On Wednesday, the Wall Street Journal reported that the oil giant, Shell, will begin exploring for oil near the South American country in hopes that they will discover reserves similar to those of the Jubilee field in Ghana.
According to the report, though it may seem nonsensical as the entire Atlantic Ocean separates South America from Africa, researchers are hopeful, given that the two continents were once united prior to millions of years of continental drift.
The theory that the same oil-bearing geological formations may exist on both sides of an ocean has similarly directed attention to Angola after the 2007 discovery of the Tupi oil fields in Brazil. Brazil is now the world’s fifteenth largest oil producer and the second largest in South America following Venezuela.

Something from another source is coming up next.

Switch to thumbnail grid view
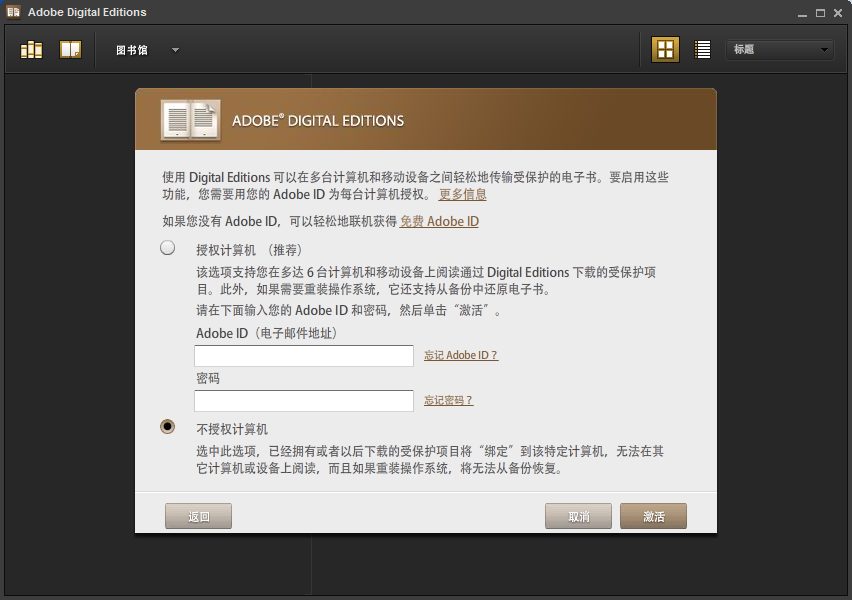The height and width of the screenshot is (600, 852). (665, 48)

Oil prices, according to the article, are dependent on production and consumption, and market trading activity. Should exploration in Guyana pay off, this could quickly turn one of the world’s most under-explored areas into the newest hotspot, resulting in high supplies that could moderate, and possibly lower, heating oil prices.

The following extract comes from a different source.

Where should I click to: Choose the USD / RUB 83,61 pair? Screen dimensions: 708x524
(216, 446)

Shell is not the first super-major to dip its toes in the waters of northern South America. Exxon Mobil Corp. has exploration rights in the huge Stabroek block offshore Guyana, though it’s tight-lipped about what it found there. Smaller companies like Canadian independent CGX Energy are also present there.
But the area remains one of the most under-explored in the world. There’s some data from the 1970s, when Elf Aquitaine and Exxon drilled two dry wells.
But from then on it was virtually ignored by the majors. That’s changed with the discovery of Jubilee.
The idea that areas on either side of oceans could have the same oil-bearing structures is now well-established.
After billions of barrels of oil were found in the “pre-salt” areas offshore Brazil, many began to wonder whether the ultra-deep waters off the coast of Angola, directly across the Atlantic, might bring forth similar treasures.